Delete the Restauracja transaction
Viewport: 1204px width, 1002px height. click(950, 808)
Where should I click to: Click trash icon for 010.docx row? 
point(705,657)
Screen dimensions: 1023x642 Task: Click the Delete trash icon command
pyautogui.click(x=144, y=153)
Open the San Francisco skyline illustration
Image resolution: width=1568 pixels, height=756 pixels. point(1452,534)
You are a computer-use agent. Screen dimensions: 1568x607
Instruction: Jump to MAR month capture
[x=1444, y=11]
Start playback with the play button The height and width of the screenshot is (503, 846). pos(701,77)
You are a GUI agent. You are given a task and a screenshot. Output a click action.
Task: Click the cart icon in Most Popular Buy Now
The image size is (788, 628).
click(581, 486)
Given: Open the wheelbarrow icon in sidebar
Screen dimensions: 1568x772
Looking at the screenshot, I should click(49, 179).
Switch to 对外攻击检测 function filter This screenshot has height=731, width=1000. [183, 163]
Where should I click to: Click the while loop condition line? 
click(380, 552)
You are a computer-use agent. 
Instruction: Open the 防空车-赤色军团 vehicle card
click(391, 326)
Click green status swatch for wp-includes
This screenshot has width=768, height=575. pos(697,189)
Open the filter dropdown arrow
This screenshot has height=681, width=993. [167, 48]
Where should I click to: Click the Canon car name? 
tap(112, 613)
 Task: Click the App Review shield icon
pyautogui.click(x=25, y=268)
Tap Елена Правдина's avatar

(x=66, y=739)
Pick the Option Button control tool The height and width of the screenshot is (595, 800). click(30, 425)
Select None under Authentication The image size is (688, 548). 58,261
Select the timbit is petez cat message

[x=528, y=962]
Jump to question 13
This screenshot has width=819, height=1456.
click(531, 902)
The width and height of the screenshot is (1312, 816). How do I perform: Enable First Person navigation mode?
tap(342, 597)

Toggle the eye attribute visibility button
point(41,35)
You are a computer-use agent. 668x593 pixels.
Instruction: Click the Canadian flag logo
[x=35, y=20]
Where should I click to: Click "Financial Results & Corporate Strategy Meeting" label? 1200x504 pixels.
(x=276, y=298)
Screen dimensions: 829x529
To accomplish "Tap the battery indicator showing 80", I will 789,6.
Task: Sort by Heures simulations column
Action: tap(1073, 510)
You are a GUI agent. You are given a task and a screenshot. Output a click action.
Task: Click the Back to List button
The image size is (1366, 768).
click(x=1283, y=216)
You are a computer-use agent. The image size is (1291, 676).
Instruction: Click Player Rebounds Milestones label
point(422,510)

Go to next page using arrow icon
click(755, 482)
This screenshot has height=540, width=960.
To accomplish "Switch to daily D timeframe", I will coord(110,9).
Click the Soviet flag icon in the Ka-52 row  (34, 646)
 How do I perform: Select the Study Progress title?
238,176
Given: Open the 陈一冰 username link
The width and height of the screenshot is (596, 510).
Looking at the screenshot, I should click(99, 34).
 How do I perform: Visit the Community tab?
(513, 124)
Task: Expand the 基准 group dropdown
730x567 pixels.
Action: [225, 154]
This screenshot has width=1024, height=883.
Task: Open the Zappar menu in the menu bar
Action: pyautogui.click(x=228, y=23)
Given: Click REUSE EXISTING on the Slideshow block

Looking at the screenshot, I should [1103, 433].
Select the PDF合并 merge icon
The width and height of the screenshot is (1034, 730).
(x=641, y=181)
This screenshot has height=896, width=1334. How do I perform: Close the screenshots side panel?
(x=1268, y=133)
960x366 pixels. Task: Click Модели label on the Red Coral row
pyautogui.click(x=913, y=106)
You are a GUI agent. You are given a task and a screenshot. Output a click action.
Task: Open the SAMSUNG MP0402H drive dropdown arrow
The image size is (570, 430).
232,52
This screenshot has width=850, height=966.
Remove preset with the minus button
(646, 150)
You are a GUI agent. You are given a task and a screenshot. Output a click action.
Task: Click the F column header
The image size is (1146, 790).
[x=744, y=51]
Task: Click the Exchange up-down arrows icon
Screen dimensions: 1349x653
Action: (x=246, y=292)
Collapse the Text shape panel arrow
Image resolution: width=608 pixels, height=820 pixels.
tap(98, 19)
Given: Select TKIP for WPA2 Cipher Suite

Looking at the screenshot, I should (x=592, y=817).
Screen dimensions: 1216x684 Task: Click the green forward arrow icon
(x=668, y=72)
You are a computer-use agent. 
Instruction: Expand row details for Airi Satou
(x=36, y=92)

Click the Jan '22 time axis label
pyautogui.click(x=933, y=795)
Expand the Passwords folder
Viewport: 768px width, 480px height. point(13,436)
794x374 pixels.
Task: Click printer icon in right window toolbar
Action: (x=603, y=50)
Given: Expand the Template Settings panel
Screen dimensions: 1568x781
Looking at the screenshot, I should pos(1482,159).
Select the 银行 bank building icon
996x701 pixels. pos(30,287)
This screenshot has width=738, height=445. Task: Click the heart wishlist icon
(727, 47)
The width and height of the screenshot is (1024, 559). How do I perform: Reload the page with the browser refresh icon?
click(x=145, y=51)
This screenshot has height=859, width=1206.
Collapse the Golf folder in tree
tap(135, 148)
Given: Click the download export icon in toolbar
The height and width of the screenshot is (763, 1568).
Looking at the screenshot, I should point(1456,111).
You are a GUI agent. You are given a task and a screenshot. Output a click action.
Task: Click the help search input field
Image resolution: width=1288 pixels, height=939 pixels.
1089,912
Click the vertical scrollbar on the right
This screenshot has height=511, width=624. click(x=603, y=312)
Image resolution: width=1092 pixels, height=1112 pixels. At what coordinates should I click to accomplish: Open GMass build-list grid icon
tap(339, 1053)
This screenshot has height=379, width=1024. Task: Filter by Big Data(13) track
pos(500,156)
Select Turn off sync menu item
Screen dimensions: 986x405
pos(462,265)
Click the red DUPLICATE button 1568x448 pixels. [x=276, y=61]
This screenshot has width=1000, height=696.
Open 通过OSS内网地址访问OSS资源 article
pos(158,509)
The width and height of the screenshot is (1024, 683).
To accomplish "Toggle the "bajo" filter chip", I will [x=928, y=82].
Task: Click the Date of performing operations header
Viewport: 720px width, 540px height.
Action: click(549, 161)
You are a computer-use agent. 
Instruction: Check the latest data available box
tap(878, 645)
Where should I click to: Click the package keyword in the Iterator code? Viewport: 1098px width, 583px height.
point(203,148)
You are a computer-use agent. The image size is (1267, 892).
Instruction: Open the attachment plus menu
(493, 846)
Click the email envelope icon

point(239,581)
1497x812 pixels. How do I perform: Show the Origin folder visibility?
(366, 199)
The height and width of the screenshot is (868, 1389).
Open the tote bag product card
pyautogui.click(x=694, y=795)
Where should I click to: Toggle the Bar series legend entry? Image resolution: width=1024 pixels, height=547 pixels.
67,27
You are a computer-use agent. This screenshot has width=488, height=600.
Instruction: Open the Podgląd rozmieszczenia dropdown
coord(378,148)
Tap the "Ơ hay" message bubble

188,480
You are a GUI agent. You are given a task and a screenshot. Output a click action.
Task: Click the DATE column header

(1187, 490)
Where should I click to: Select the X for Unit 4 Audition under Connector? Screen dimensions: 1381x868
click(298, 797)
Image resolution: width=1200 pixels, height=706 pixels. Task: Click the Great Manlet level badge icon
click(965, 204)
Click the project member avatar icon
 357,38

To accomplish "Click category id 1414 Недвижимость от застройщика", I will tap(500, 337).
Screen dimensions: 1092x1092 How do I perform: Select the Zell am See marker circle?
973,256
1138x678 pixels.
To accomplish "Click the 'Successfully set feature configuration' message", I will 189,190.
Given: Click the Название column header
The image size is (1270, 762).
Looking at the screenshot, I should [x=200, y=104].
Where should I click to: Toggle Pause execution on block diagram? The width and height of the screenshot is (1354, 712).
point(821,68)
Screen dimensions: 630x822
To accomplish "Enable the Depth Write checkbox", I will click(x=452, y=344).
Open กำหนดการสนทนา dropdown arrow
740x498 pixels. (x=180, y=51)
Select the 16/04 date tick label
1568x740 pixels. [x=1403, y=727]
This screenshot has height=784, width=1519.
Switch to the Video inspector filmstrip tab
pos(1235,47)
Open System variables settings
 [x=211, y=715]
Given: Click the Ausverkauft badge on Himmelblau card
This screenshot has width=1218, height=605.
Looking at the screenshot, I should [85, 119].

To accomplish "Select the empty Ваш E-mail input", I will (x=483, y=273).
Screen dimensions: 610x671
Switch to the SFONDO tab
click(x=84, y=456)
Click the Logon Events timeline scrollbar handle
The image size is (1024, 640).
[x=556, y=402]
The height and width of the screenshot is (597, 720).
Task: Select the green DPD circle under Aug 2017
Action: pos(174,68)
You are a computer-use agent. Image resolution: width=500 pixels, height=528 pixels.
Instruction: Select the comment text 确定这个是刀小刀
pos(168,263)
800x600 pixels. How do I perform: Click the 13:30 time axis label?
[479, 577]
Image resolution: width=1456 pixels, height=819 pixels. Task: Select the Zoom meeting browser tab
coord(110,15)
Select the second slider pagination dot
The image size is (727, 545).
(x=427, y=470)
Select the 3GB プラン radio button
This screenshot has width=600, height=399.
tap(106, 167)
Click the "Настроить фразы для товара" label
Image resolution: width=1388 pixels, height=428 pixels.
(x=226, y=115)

☆ ☆ ☆ ☆ ☆

* [Exercise details] A line qualifies when it holds the word "computer"; report all qualifying lines from the records above.

* [Response area]
You are a computer-use agent. Screen dimensions: 1568x607
You are a computer-use agent. 
You are a computer-use agent. 668x593 pixels.
You are a computer-use agent. The image size is (1291, 676).
You are a computer-use agent. 
You are a computer-use agent. 
You are a computer-use agent. The image size is (1267, 892).
You are a computer-use agent. This screenshot has width=488, height=600.
You are a computer-use agent. Image resolution: width=500 pixels, height=528 pixels.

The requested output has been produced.